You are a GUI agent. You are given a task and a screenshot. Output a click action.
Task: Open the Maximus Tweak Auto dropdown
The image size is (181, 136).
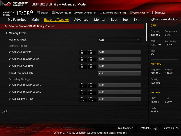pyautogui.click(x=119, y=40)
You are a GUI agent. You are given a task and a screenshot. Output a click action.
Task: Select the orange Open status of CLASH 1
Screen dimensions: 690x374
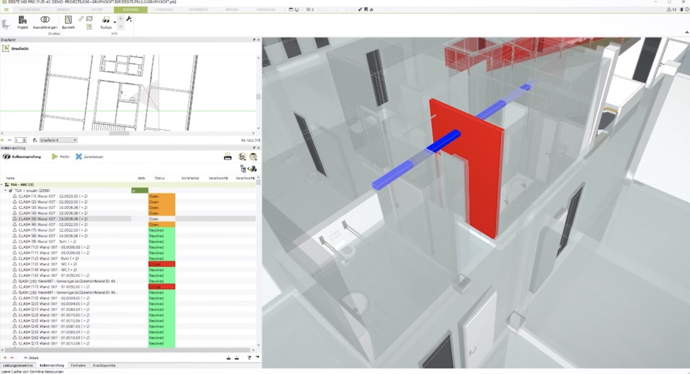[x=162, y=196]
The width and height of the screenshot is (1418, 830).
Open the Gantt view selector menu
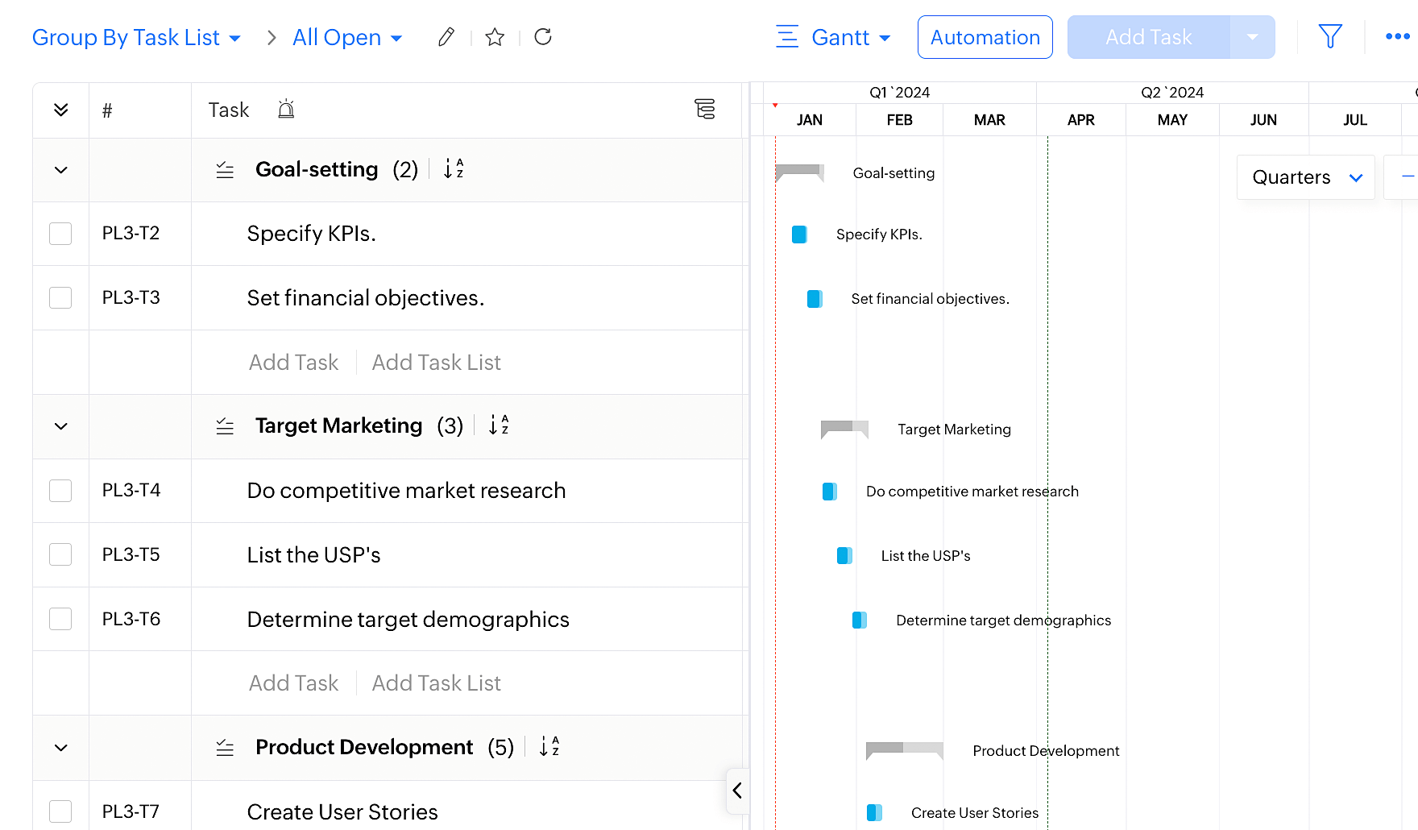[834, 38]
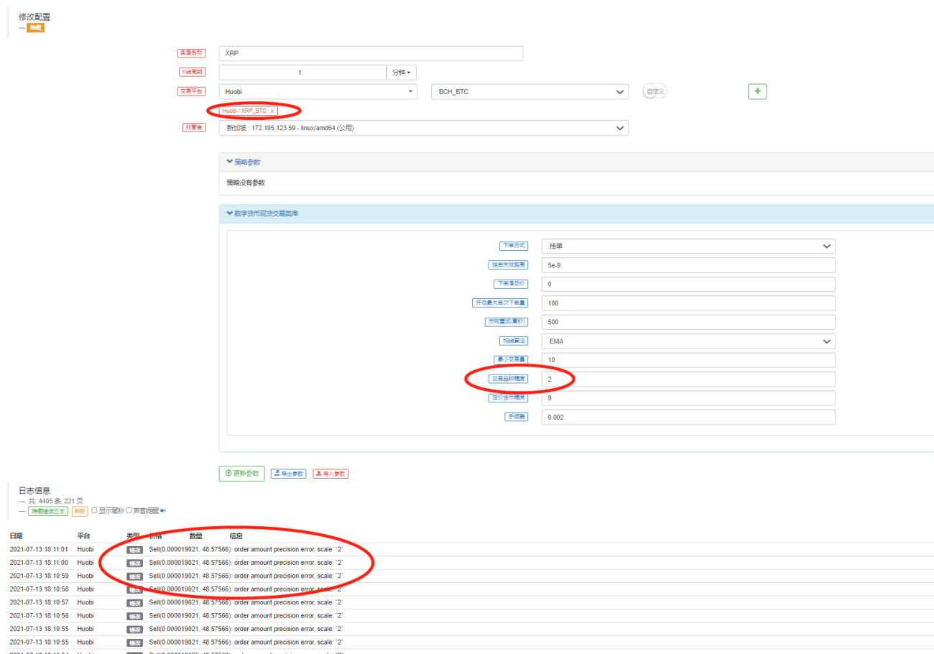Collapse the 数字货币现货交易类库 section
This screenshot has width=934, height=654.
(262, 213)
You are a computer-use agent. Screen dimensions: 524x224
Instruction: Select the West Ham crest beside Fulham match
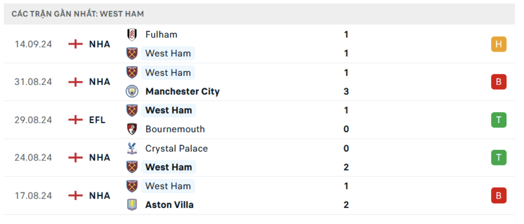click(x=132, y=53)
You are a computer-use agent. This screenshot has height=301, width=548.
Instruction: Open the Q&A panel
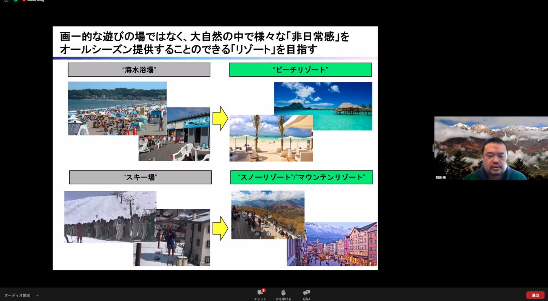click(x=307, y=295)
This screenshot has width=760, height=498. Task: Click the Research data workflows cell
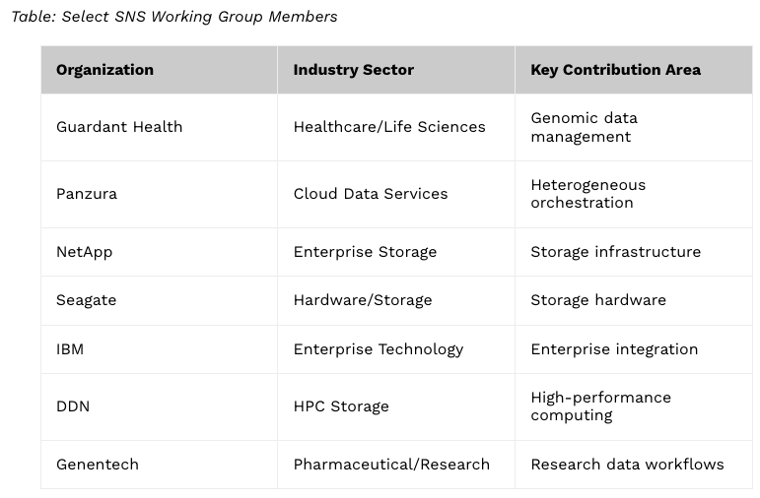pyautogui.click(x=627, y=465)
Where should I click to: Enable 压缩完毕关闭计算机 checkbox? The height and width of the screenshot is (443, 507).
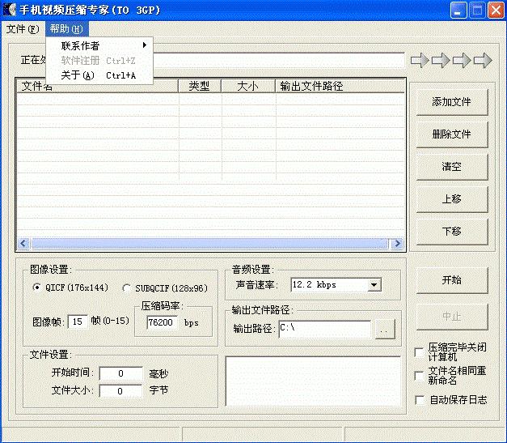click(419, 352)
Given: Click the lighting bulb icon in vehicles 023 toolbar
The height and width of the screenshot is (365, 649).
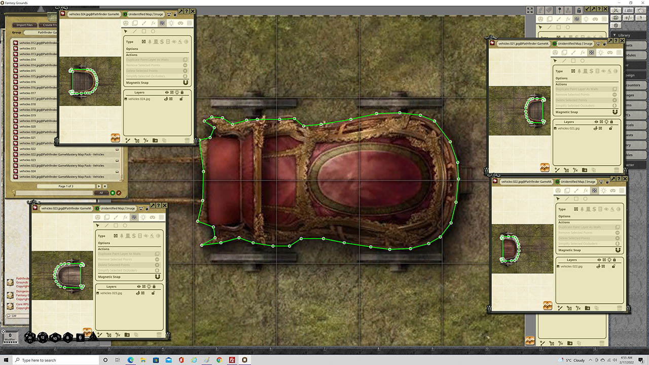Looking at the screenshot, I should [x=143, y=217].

^^^^

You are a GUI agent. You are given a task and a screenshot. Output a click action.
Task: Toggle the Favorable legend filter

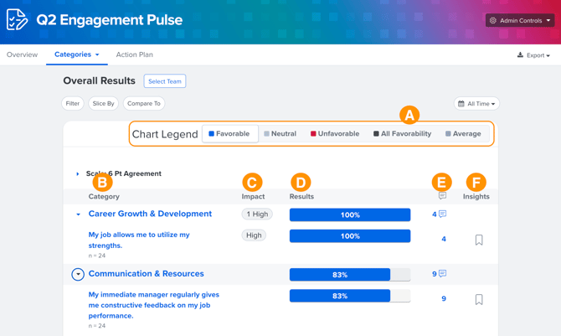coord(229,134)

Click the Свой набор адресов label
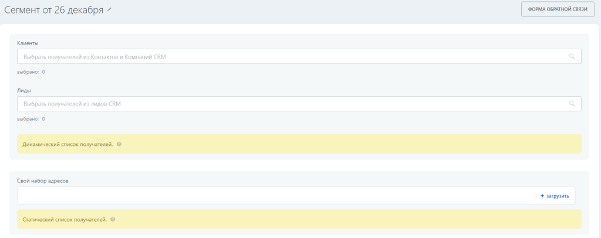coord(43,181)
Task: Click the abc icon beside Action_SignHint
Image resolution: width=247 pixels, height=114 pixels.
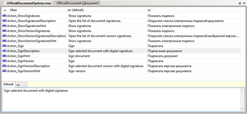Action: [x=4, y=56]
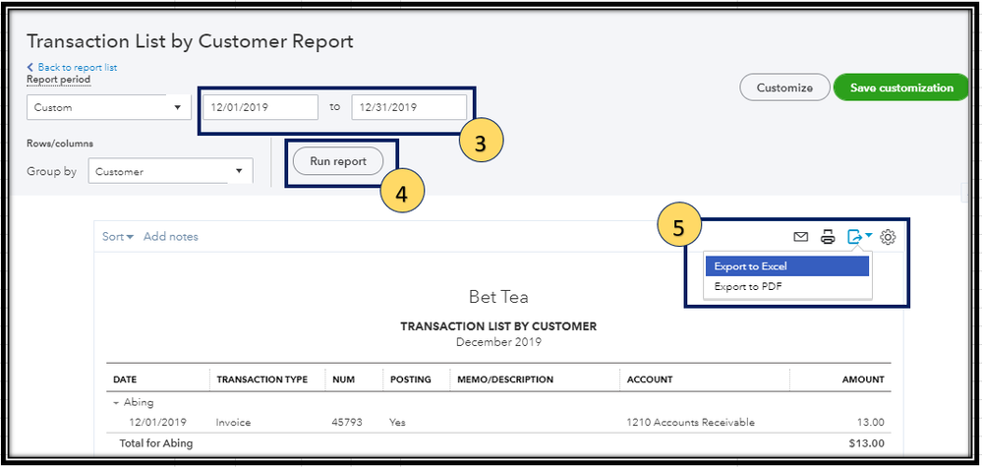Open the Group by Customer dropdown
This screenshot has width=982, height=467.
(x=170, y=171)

^^^^

• _PROBLEM STATEMENT_
For the material above, give again only the lines starting at the line that contains "The image size is (181, 136)." and ending at the line that contains "The width and". Pictures do not belong in the copy.

• _ANSWER TO THIS PROBLEM_
The image size is (181, 136).
pyautogui.click(x=119, y=40)
You are a GUI agent. You are given a task and a screenshot. Output a click action.
Task: Select the orange Open status of CLASH 1
Screen dimensions: 690x374
[x=162, y=196]
The width and height of the screenshot is (1418, 830).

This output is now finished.